The interpenetration of art and life, the art work conceptualised as living, has been a recurrent motif all through art history, theory and praxis. How to approach this alleged affinity between art and life? What does such organically informed language indicate, how has artists worked with notions of life and the biological, and what would an art history informed by biology look like? The panel will explore these issues, focusing on notions of life and vitality, with an aim to shed light on the interconnected realms of art, biology, and animation.
This session wants to further discussion and exchange among scholars whose research connect on to the emergent field of decolonial aesthetics. It also wants to try out strategies and practices of decolonial aesthetics within the geopolitical context of the North. The complex and entangled colonial histories of the Nordic countries, together with their reluctance to recognize their colonial legacy, makes this an urgent and promising task. Finally, the discourse of decolonial aesthetics might itself be enriched by a view from the North.
It seems to be impossible to imagine an art history without names, particularly in medieval and early-modern art. In scientific practice the attribution to a “name” can significantly influence the perception and assessment of traditional works of art. In our session we pose the question, if this method still has a chance of entitlement in an art history methodological canon.

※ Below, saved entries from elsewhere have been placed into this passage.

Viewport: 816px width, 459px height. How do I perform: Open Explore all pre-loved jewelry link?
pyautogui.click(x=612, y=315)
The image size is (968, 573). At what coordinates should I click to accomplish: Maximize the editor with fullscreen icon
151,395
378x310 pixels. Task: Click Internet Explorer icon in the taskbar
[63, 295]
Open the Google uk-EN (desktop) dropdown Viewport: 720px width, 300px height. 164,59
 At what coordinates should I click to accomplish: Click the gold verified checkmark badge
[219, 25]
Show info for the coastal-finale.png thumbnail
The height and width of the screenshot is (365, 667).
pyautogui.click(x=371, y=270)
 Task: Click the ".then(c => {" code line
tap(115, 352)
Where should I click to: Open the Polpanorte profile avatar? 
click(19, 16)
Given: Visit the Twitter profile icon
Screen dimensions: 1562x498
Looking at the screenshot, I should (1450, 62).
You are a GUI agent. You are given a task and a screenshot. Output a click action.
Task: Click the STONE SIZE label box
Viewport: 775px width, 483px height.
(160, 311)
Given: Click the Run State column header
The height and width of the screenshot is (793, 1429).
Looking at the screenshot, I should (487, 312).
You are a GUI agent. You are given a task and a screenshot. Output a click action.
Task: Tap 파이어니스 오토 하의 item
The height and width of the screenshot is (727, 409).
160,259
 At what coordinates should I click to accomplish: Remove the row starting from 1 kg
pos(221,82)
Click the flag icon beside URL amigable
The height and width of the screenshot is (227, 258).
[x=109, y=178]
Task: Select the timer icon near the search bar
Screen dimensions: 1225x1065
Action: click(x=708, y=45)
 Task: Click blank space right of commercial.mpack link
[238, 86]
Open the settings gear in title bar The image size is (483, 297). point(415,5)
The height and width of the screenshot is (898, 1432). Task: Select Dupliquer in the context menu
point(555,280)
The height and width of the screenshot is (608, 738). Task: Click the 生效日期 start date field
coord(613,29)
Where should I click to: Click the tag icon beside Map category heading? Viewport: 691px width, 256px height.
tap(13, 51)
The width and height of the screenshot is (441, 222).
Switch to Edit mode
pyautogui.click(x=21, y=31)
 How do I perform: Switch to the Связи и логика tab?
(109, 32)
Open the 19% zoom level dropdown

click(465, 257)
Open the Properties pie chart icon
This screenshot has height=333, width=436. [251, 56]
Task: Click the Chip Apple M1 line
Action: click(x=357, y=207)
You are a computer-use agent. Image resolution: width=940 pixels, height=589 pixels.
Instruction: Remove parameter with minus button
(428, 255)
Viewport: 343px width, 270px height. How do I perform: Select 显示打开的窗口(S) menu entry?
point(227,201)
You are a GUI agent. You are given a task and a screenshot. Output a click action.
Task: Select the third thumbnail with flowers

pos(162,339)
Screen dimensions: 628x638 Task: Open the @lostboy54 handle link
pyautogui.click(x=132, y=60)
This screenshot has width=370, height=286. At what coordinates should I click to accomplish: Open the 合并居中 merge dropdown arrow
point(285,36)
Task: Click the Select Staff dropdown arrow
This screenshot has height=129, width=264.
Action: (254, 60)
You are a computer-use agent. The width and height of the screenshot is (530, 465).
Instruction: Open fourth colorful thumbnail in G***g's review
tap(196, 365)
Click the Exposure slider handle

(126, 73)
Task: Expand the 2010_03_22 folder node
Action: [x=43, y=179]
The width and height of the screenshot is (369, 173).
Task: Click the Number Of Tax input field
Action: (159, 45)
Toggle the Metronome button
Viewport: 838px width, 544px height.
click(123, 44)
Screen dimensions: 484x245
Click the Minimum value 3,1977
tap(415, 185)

This session creates opportunities for a re-imagining of the contact zones linking art history and scenography in a Nordic context. Understanding scenography as relational, material and affective spaces for transformative experience, the session explores how “untitled” scenographic spaces can be conceptualized in relation to art history. How can applications of scenography revitalize art history as a discipline in transition? How can scenography, as a way of thinking, be used as a critical tool for exploring visual culture in new ways?